A block of data:
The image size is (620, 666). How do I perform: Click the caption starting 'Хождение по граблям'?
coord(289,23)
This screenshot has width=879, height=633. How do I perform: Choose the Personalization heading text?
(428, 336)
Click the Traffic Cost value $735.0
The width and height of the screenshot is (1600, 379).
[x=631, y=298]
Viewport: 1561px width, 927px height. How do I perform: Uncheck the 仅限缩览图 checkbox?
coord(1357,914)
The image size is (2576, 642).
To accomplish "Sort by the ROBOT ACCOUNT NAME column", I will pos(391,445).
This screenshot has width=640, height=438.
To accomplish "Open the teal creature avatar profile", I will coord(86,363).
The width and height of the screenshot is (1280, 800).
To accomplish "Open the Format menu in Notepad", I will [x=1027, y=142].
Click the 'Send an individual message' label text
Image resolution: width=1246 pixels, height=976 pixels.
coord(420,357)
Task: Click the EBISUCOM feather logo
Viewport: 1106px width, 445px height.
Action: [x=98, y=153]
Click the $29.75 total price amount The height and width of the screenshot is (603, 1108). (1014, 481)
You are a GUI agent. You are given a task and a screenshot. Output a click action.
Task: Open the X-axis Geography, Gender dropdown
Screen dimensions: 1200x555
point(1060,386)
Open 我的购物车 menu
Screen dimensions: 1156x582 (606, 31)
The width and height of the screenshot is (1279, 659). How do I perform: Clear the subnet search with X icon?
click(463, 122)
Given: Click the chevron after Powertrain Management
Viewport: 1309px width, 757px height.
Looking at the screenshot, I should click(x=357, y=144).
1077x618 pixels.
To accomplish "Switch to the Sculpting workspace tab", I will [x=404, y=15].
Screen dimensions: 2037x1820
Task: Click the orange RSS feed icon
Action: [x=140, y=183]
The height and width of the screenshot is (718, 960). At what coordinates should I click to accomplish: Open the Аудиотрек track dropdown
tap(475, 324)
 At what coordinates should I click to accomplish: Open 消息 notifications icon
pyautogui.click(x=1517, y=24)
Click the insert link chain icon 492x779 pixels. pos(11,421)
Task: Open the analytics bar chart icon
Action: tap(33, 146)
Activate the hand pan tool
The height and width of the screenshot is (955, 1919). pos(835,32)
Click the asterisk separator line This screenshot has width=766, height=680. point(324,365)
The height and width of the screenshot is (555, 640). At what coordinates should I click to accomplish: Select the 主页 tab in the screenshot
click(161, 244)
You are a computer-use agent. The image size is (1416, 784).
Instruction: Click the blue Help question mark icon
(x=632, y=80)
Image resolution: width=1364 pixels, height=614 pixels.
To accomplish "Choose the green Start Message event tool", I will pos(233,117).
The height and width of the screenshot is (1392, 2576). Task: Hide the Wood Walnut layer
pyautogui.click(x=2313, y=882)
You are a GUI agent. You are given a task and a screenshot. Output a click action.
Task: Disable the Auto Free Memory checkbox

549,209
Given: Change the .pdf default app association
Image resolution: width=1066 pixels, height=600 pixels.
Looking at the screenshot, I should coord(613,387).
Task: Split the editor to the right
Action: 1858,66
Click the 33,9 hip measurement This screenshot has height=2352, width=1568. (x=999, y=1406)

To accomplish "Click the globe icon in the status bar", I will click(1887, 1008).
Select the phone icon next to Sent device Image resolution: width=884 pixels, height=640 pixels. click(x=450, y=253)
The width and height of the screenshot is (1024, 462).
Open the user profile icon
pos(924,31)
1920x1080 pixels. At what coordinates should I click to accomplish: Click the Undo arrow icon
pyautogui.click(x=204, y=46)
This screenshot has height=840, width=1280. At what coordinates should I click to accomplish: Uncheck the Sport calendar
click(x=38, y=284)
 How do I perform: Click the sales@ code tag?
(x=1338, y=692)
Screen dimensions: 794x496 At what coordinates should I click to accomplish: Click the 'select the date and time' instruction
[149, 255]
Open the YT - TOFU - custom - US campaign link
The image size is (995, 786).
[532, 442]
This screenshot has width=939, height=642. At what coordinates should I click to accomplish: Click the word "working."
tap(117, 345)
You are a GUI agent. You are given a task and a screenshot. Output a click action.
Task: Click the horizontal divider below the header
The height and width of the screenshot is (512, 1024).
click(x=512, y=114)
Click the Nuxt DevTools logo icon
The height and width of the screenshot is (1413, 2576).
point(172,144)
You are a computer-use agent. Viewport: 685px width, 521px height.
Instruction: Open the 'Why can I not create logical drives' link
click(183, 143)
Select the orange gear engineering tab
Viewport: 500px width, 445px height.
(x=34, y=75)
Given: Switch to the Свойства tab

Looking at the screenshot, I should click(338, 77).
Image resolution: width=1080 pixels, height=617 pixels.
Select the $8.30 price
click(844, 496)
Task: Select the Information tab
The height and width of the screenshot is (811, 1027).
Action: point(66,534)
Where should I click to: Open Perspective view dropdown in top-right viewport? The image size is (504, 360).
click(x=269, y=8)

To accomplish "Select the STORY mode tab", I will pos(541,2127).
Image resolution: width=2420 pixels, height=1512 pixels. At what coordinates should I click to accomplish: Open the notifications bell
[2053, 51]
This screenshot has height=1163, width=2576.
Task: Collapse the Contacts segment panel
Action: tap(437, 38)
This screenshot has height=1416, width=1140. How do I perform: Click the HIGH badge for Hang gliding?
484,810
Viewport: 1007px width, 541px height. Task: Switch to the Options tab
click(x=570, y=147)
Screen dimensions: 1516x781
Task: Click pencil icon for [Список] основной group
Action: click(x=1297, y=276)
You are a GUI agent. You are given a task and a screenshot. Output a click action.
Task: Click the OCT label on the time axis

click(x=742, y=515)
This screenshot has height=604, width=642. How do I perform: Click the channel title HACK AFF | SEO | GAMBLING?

• [Description of the task]
Copy out the lines of the listing, word for word, starting at the line containing "Given: Click the" and ending at the line containing "tap(475, 324)", both included.

• [Solved exercise]
Given: Click the chevron after Powertrain Management
Viewport: 1309px width, 757px height.
Looking at the screenshot, I should click(x=357, y=144).
1077x618 pixels.
To accomplish "Switch to the Sculpting workspace tab", I will [x=404, y=15].
Screen dimensions: 2037x1820
Task: Click the orange RSS feed icon
Action: [x=140, y=183]
The height and width of the screenshot is (718, 960). At what coordinates should I click to accomplish: Open the Аудиотрек track dropdown
tap(475, 324)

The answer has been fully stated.